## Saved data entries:
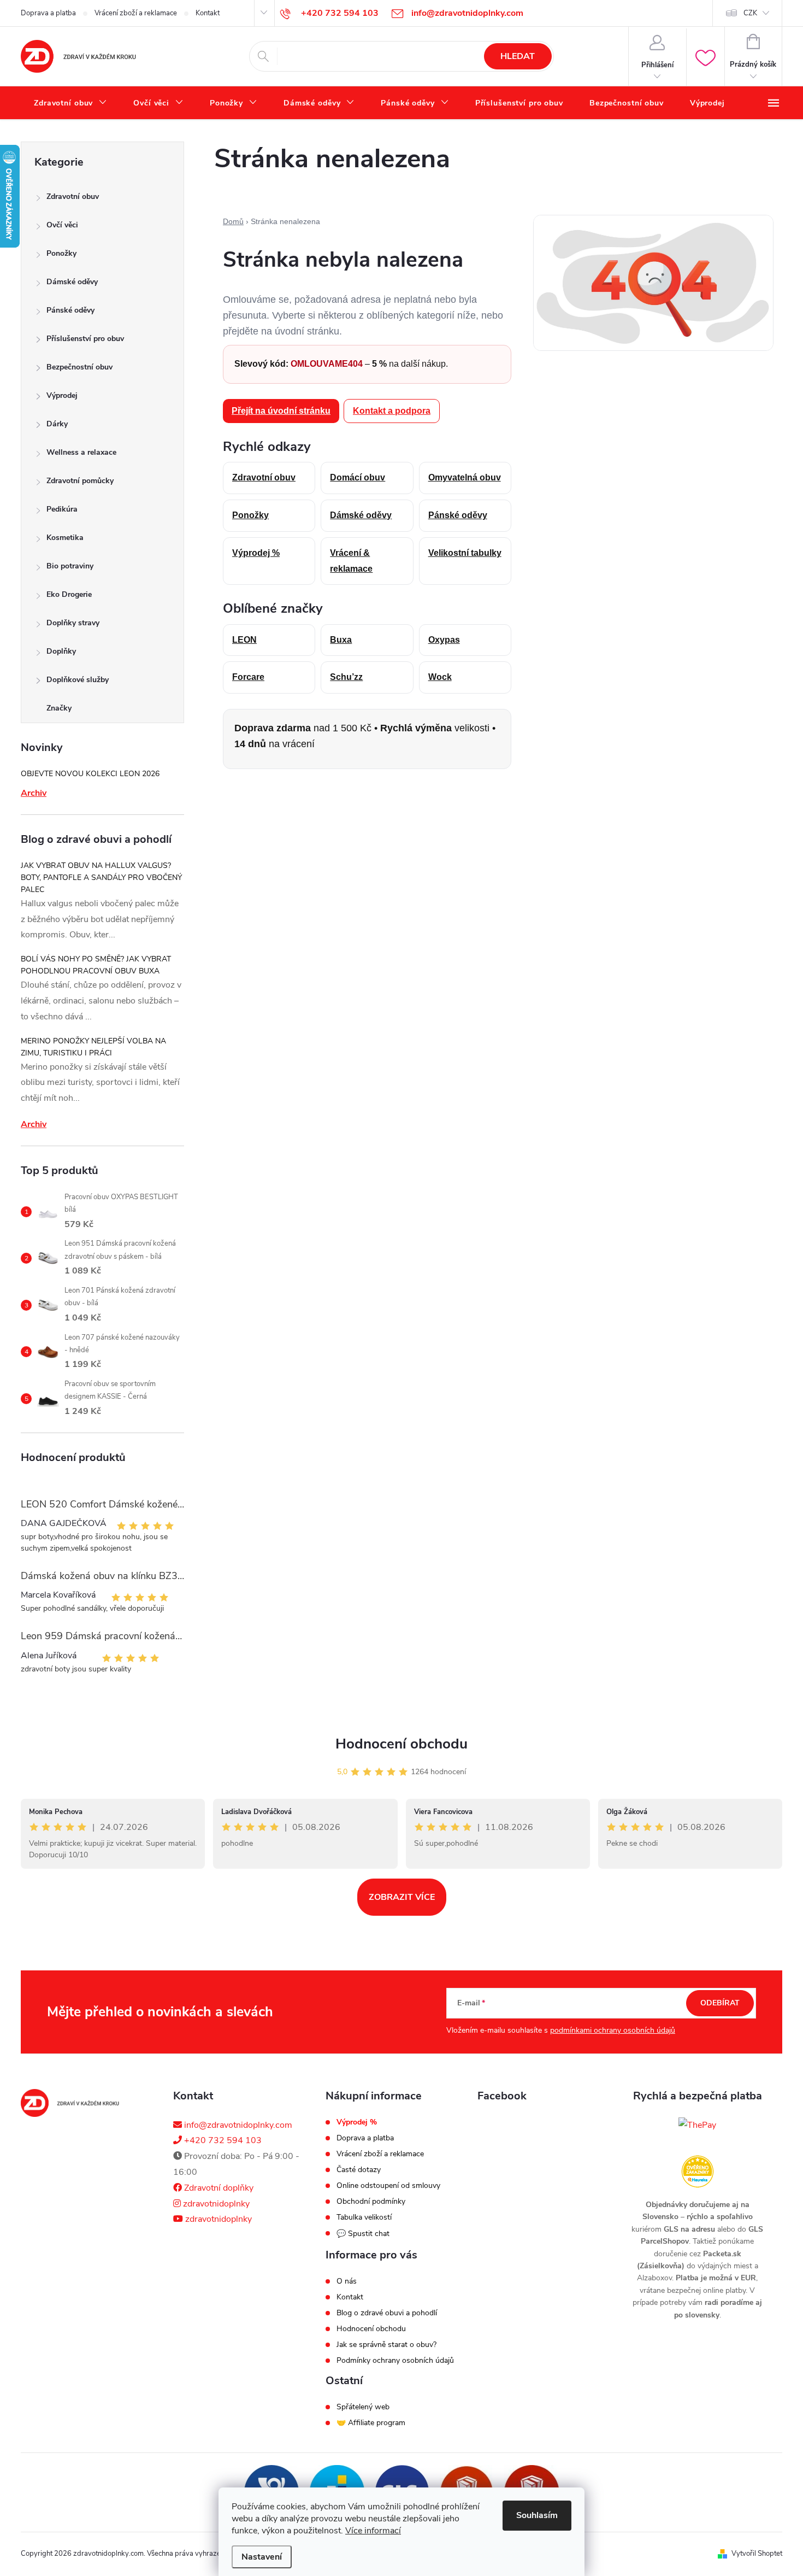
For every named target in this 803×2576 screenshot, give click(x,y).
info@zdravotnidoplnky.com (237, 2125)
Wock (440, 677)
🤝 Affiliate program (370, 2423)
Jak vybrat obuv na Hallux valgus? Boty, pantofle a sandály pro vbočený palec (101, 877)
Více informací (373, 2531)
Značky (59, 708)
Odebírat (720, 2003)
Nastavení (261, 2557)
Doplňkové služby (77, 679)
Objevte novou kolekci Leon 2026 (90, 773)
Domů (233, 221)
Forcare (248, 677)
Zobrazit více (402, 1897)
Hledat (517, 56)
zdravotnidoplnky (215, 2204)
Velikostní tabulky (464, 553)
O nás (346, 2281)
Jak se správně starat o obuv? (386, 2344)
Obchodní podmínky (370, 2201)
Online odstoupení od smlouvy (388, 2185)
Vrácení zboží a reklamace (136, 13)
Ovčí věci (62, 225)
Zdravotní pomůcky (80, 481)
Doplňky (61, 651)
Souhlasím (537, 2515)
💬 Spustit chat (362, 2233)
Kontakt (208, 13)
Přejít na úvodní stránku (281, 410)
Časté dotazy (358, 2170)
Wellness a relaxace (81, 452)
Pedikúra (62, 509)
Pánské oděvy (70, 310)
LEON (244, 639)
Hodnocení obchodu (401, 1743)
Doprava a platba (48, 13)
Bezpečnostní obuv (79, 367)
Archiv (33, 793)
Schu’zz (346, 677)
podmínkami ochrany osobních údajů (612, 2030)
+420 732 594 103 (222, 2140)
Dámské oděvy (72, 282)
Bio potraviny (69, 566)
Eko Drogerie (69, 594)
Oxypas (444, 639)
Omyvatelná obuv (464, 477)
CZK (750, 13)
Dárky (57, 424)
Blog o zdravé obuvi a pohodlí (386, 2313)
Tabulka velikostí (364, 2217)
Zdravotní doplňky (217, 2188)
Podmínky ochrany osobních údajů (395, 2360)
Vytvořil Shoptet (756, 2554)
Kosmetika (65, 537)
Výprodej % (256, 553)
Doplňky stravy (72, 623)
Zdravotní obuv (72, 196)
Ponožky (61, 253)
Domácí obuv (357, 477)
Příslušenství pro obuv (85, 338)
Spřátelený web (362, 2407)
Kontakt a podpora (391, 410)
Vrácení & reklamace (351, 560)
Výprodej (62, 395)
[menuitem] (70, 103)
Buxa (341, 639)
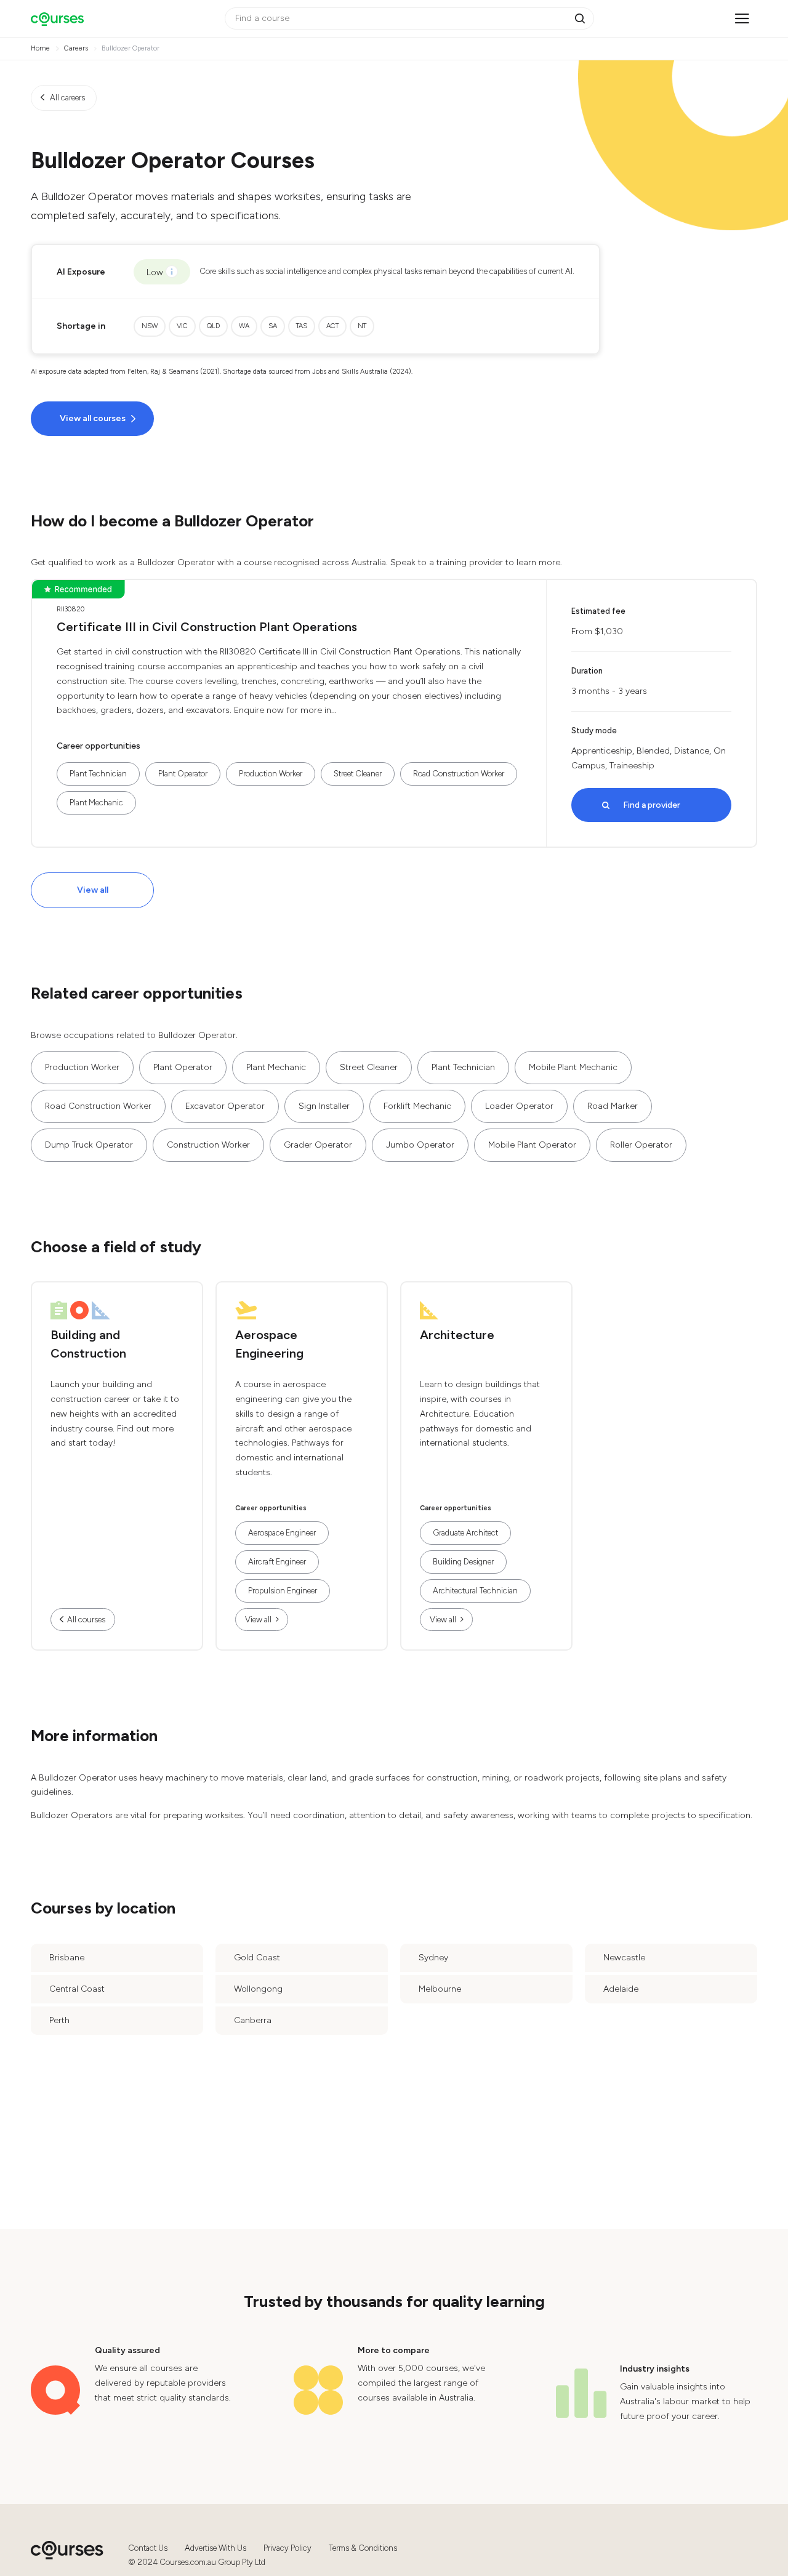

## What is being asked:
Produce an exact copy of only those lines that run from the line with "Zdravotní doplňky (217, 2188)" to the final line of the records, including both; exclude images.

## Exercise output:
Zdravotní doplňky (217, 2188)
Podmínky ochrany osobních údajů (395, 2360)
Vytvořil Shoptet (756, 2554)
Kosmetika (65, 537)
Výprodej % (256, 553)
Doplňky stravy (72, 623)
Zdravotní obuv (72, 196)
Ponožky (61, 253)
Domácí obuv (357, 477)
Příslušenství pro obuv (85, 338)
Spřátelený web (362, 2407)
Kontakt a podpora (391, 410)
Vrácení & reklamace (351, 560)
Výprodej (62, 395)
[menuitem] (70, 103)
Buxa (341, 639)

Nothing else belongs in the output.